▶ Work instruction:
The lines to return are the one containing "Given: Open the PHARMAMAR stock link" and all that follow it in the entries below, duplicated exactly and nothing else.

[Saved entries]
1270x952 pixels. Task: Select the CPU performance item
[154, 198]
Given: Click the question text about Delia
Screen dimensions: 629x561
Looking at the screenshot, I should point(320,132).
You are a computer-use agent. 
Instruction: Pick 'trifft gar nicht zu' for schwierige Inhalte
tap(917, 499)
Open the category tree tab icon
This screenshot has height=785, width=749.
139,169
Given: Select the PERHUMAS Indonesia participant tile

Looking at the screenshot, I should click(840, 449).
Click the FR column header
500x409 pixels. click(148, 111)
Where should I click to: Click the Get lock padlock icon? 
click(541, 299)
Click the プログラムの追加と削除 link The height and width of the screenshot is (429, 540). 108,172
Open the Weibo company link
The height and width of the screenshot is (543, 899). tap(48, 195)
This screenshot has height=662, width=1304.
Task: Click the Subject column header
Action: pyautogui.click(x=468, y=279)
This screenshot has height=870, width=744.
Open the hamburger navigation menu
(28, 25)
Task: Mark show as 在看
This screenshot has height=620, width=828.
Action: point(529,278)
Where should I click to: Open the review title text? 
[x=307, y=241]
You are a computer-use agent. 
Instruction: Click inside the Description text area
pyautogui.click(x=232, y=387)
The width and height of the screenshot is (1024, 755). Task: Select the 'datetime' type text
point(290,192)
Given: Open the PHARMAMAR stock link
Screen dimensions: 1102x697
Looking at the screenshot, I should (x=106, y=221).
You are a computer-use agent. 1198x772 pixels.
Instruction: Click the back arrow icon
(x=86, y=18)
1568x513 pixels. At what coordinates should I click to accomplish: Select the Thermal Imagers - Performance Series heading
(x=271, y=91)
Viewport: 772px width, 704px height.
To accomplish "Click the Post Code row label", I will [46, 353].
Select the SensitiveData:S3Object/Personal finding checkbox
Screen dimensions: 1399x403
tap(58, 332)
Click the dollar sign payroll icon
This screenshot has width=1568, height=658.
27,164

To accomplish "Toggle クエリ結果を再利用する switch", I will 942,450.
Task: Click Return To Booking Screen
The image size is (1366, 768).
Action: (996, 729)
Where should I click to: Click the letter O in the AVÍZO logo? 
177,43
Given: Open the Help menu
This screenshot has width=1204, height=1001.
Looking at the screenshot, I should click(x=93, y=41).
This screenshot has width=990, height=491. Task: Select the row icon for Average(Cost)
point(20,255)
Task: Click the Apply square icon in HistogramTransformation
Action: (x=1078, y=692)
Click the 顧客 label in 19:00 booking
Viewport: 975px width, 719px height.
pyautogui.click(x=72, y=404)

▶ The completed task:
Given: Open the PHARMAMAR stock link
Screen dimensions: 1102x697
Looking at the screenshot, I should (x=106, y=221).
You are a computer-use agent. 1198x772 pixels.
Instruction: Click the back arrow icon
(x=86, y=18)
1568x513 pixels. At what coordinates should I click to accomplish: Select the Thermal Imagers - Performance Series heading
(x=271, y=91)
Viewport: 772px width, 704px height.
To accomplish "Click the Post Code row label", I will [46, 353].
Select the SensitiveData:S3Object/Personal finding checkbox
Screen dimensions: 1399x403
tap(58, 332)
Click the dollar sign payroll icon
This screenshot has width=1568, height=658.
27,164

To accomplish "Toggle クエリ結果を再利用する switch", I will 942,450.
Task: Click Return To Booking Screen
The image size is (1366, 768).
Action: (996, 729)
Where should I click to: Click the letter O in the AVÍZO logo? 
177,43
Given: Open the Help menu
This screenshot has width=1204, height=1001.
Looking at the screenshot, I should click(x=93, y=41).
This screenshot has width=990, height=491. Task: Select the row icon for Average(Cost)
point(20,255)
Task: Click the Apply square icon in HistogramTransformation
Action: (x=1078, y=692)
Click the 顧客 label in 19:00 booking
Viewport: 975px width, 719px height.
pyautogui.click(x=72, y=404)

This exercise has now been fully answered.